** DATASET follows **

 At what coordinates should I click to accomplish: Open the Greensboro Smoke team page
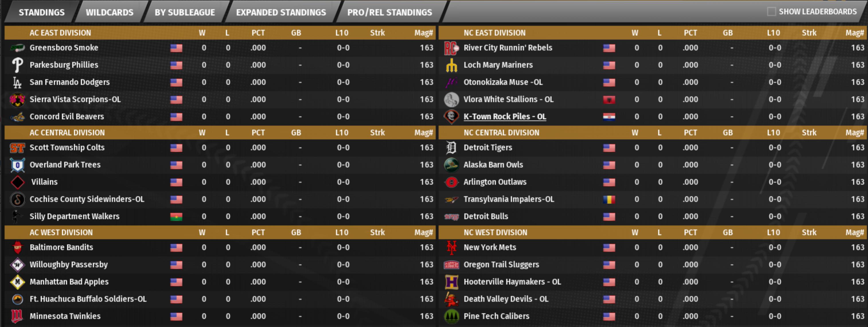coord(64,48)
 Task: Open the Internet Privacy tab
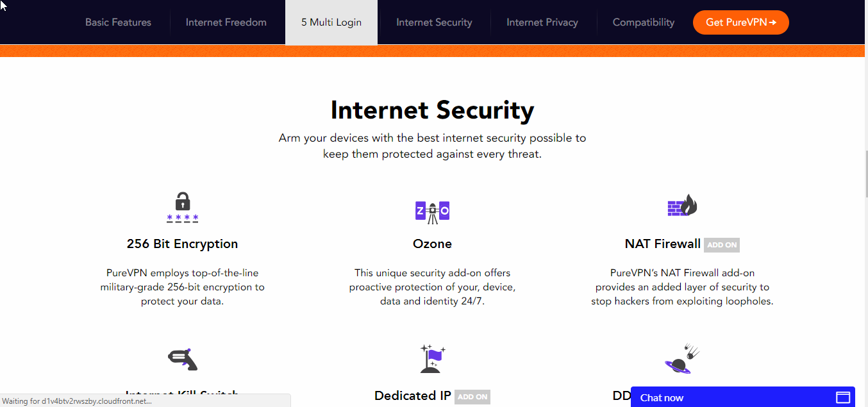coord(542,22)
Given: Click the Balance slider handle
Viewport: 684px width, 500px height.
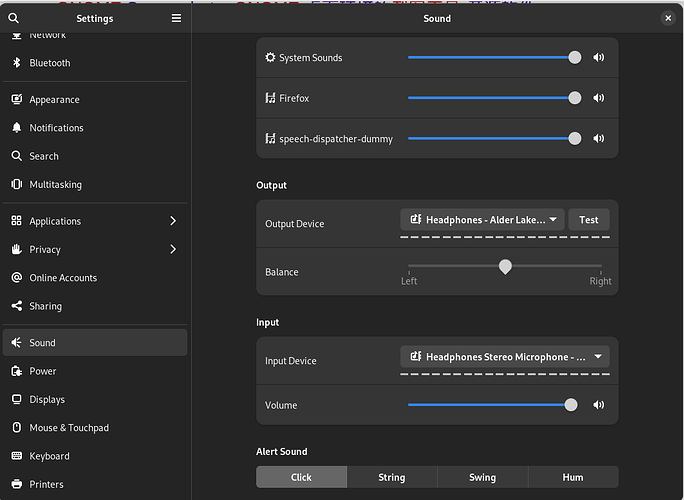Looking at the screenshot, I should coord(505,266).
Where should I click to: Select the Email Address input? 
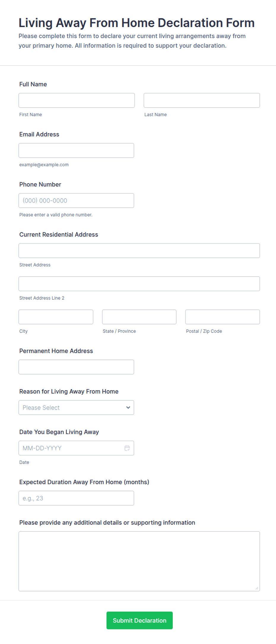(x=76, y=151)
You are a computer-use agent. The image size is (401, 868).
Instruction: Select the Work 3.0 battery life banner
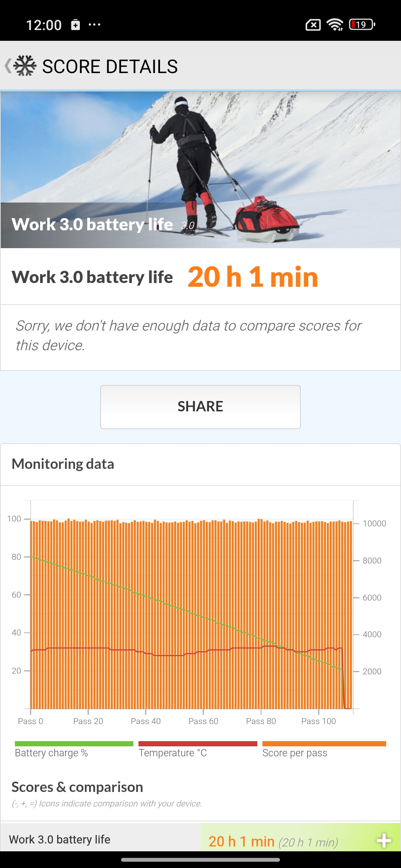click(201, 167)
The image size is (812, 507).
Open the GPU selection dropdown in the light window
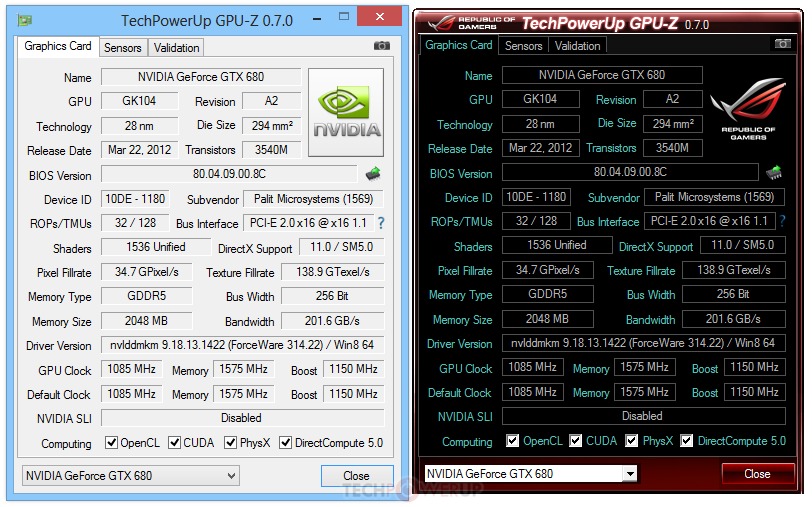[130, 476]
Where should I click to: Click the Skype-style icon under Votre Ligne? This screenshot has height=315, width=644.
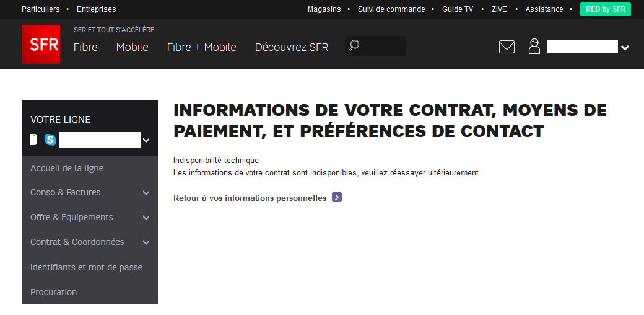pyautogui.click(x=50, y=140)
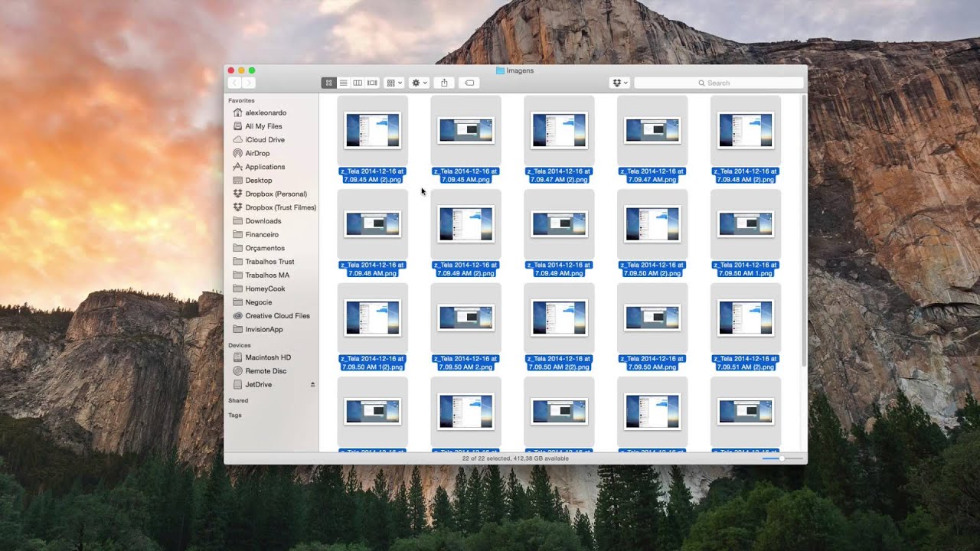
Task: Switch to column view mode
Action: 358,83
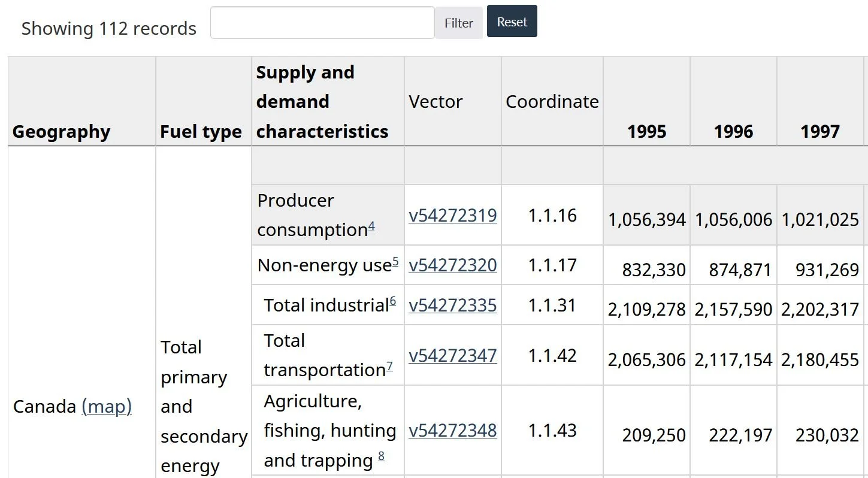Screen dimensions: 868x478
Task: Open vector link v54272319
Action: pos(452,215)
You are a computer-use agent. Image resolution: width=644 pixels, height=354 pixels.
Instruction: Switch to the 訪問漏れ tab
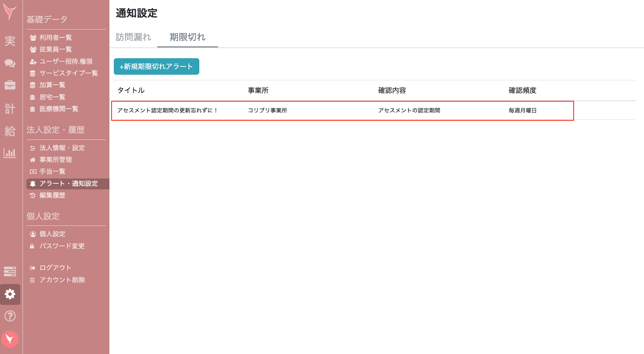(x=133, y=37)
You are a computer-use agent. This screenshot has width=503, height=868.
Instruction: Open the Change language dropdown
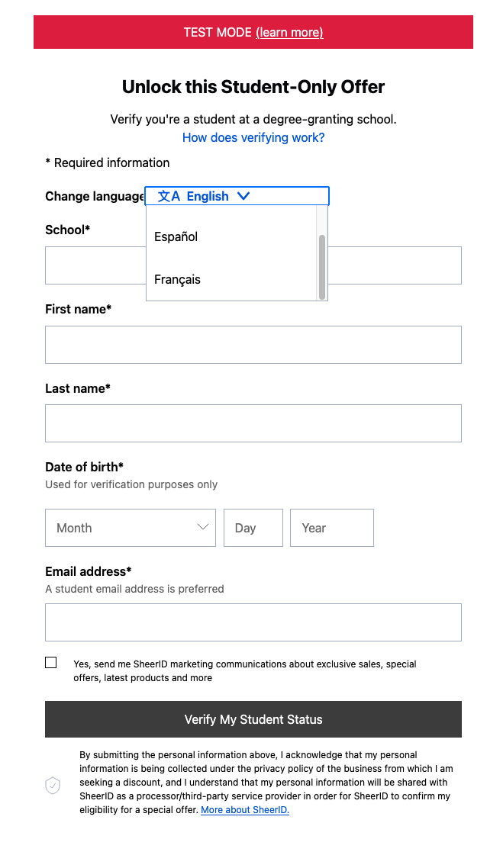pyautogui.click(x=237, y=196)
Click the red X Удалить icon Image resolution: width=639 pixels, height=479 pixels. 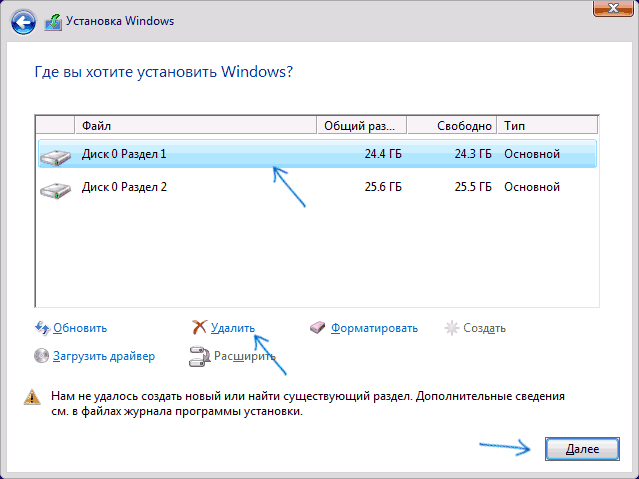(200, 328)
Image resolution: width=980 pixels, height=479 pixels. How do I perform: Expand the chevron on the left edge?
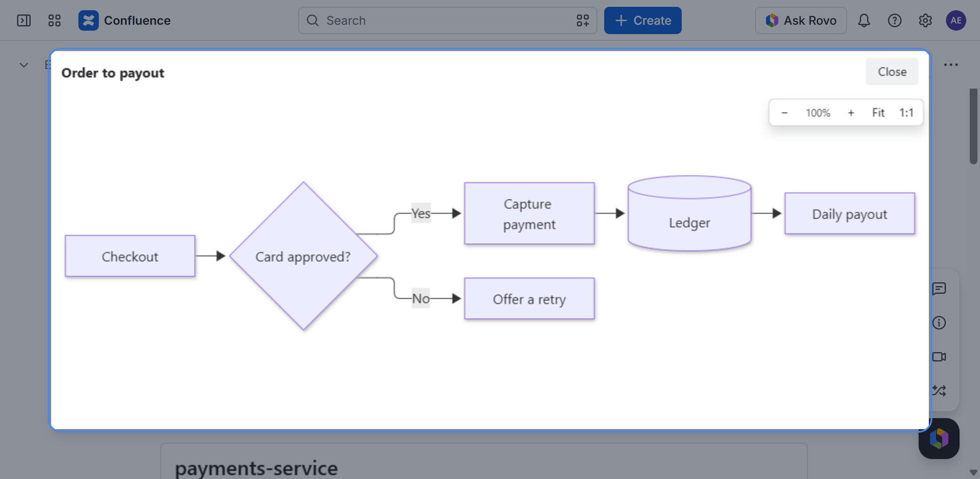coord(23,65)
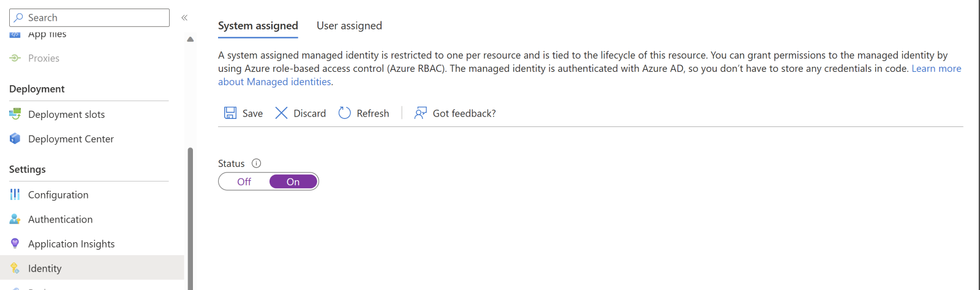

** End of DATASET **

Every line holding the string "computer" should be copied here, so please find those lines in the data.

▶ FINISHED EXERCISE
You are a computer-use agent. The image size is (401, 868).
You are a computer-use agent. Image resolution: width=644 pixels, height=354 pixels.
You are a computer-use agent. This screenshot has width=503, height=868.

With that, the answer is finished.